By the way, a common mistake when applying the marketing mix is believing that the 5 Ps follow a specific order. They do not!


SUPER TIP

Each of the Ps in the marketing mix must be considered together and not sequentially. For example, a product promotion cannot be effective if the price or place where it will be sold has not been adequately considered. Moreover, people, both consumers and the company team, play a crucial role in the marketing strategy.


Implementing Slow Marketing

Slow marketing is not about being slow in execution, but about being meticulous and strategic in planning. Here are some steps to effectively implement it in a startup:

  1. Involve the marketing team from the beginning: The marketing team should be involved in decisions from product development, not just after it is completed. And the whole team, not just the leadership or the CMO.

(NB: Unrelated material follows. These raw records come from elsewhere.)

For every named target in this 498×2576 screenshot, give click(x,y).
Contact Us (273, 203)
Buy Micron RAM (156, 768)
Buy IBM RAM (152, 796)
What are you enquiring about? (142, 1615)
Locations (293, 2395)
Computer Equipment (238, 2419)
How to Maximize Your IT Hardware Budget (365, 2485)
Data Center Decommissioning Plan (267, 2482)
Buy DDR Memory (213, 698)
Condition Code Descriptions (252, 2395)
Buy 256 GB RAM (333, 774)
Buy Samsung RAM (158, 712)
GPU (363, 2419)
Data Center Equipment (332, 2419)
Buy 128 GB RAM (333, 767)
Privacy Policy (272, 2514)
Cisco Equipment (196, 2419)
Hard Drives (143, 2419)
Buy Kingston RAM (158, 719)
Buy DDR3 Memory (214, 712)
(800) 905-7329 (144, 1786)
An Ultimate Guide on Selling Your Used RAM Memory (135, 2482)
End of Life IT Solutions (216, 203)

  2. Develop a comprehensive marketing strategy: Before launching any campaign, it is crucial to have a strategy that considers all the Ps of the marketing mix and aligns with the company's long-term goals.

  3. Iterate and adapt: Although the strategy should be well thought out, it must also be flexible. The startup environment changes rapidly, and the marketing strategy should adapt to these changes without losing its strategic focus.

  4. Measure and adjust: It is vital to measure the results of marketing actions and adjust them as necessary. This allows for quick and effective execution based on real data, not assumptions.

Conclusion

Adopting a slow marketing strategy in a startup may seem counterintuitive in a world where speed and agility are valued. However, by investing time in meticulous strategic planning, startups can execute their marketing actions faster and more effectively. This not only saves time and resources in the long run but also increases the chances of success in a competitive market.

Remember, slow is fast. The more well-developed the strategy, the faster and more effective the actions will be."